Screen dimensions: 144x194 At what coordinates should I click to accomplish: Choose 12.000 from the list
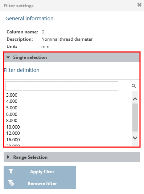[13, 133]
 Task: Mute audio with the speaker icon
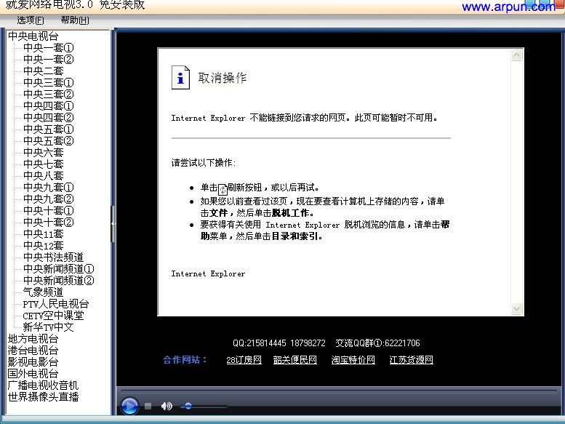pos(167,406)
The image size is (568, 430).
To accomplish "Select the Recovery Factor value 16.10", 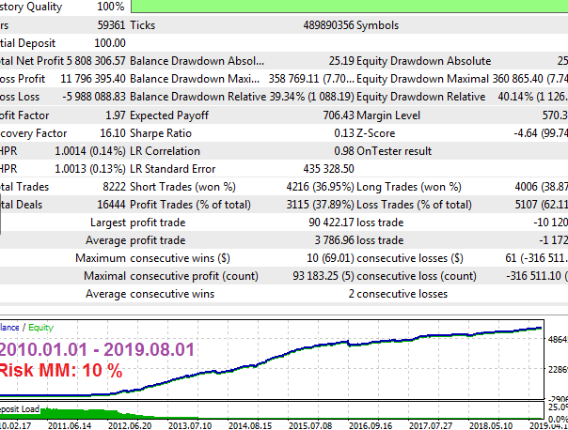I will pos(109,132).
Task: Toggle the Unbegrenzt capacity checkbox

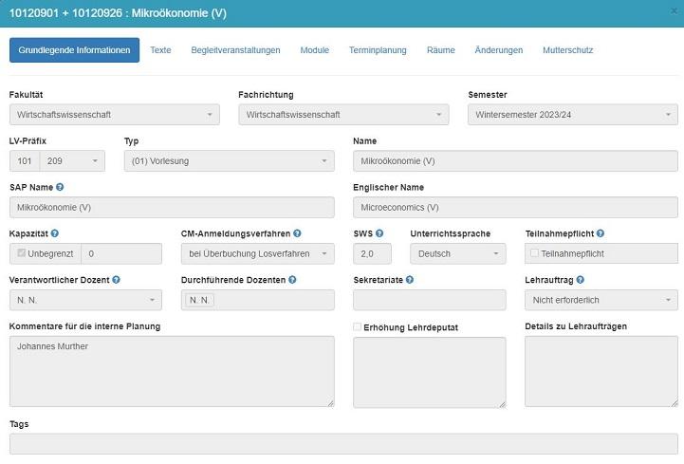Action: coord(22,253)
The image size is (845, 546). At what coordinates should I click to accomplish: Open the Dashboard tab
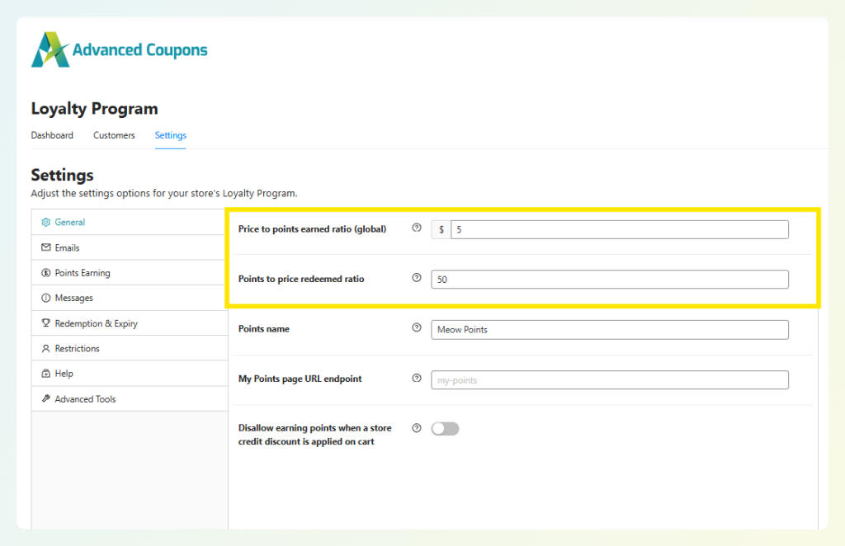click(52, 134)
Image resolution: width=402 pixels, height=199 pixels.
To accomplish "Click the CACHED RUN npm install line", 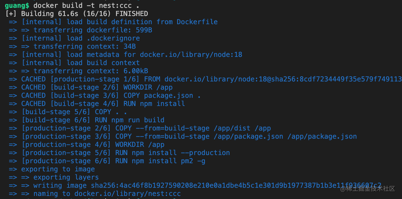I will click(x=97, y=104).
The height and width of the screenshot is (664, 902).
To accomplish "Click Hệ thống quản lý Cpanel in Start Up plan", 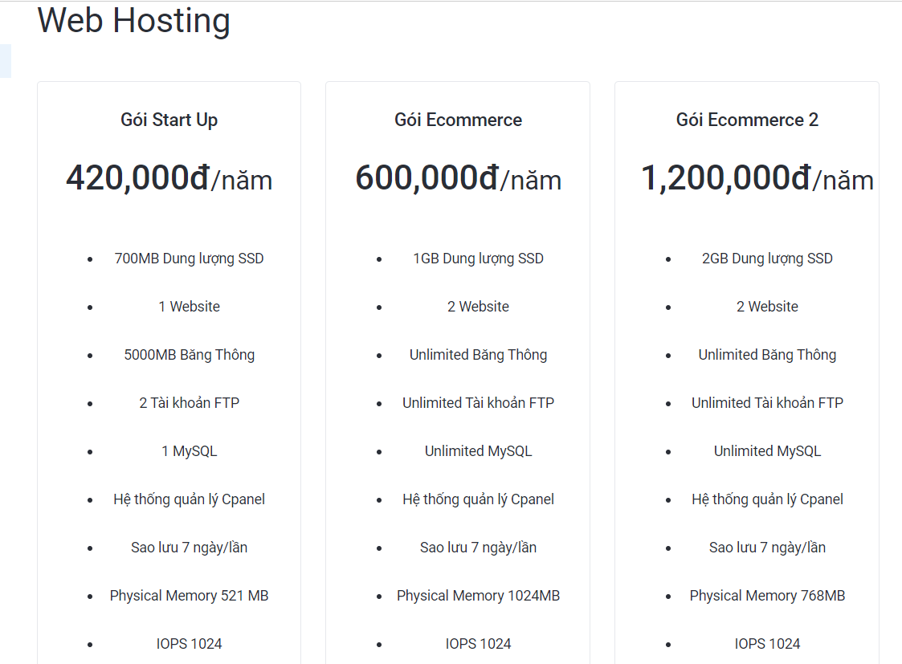I will (x=189, y=499).
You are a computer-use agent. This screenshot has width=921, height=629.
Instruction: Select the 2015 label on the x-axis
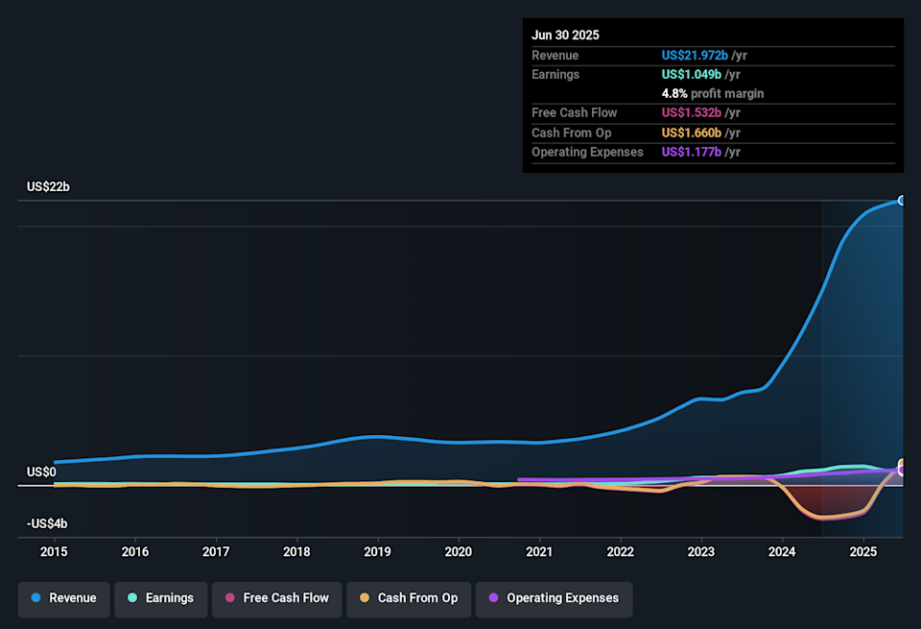pos(54,551)
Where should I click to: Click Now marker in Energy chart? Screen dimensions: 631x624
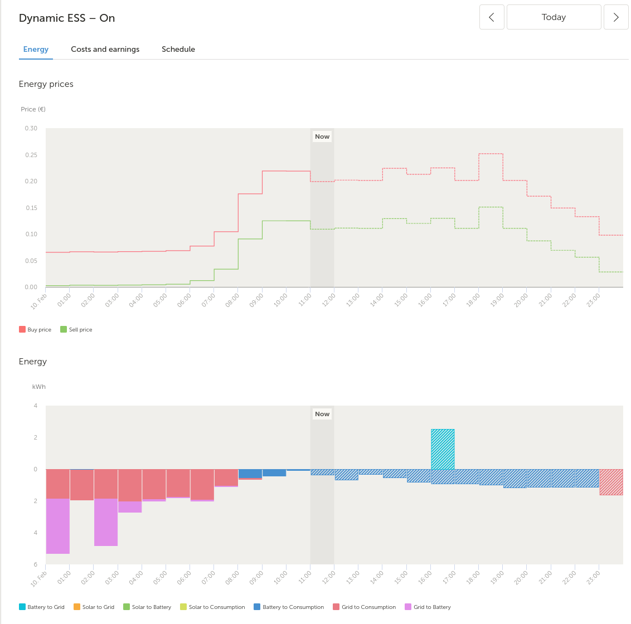(x=322, y=414)
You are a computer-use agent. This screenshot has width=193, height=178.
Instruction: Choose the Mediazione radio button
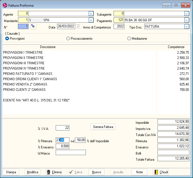point(129,39)
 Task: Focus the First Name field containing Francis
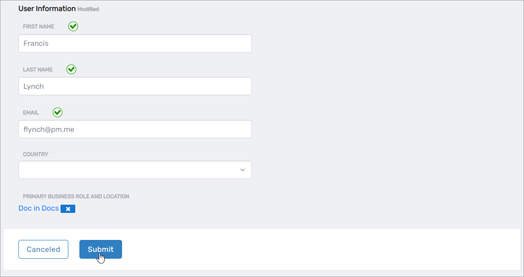(x=135, y=43)
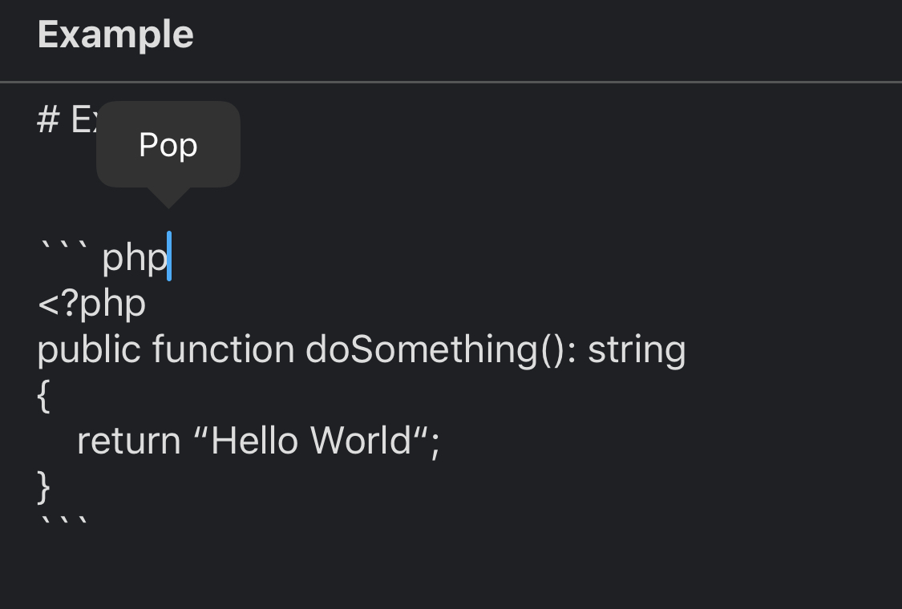Place cursor at the opening curly brace

pyautogui.click(x=43, y=396)
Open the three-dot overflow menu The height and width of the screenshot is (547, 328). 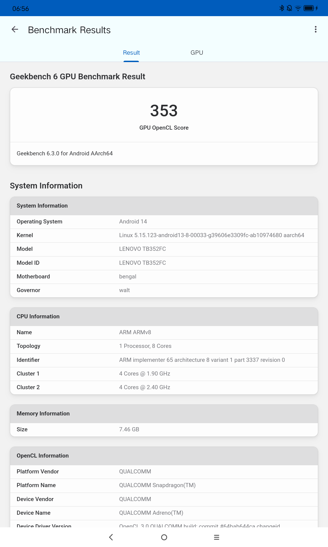point(316,30)
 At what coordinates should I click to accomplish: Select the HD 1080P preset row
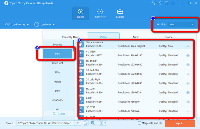[135, 63]
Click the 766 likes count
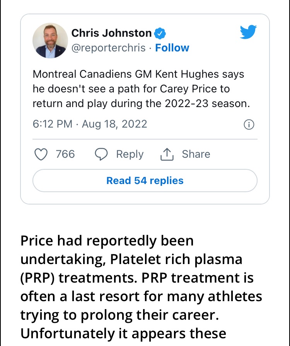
▬▬▬▬▬▬▬▬▬▬
Search the preceding listing for "This" and extract every line where it is found.

You are a computer-use agent. This screenshot has width=921, height=629.
You are a computer-use agent. This screenshot has width=193, height=178.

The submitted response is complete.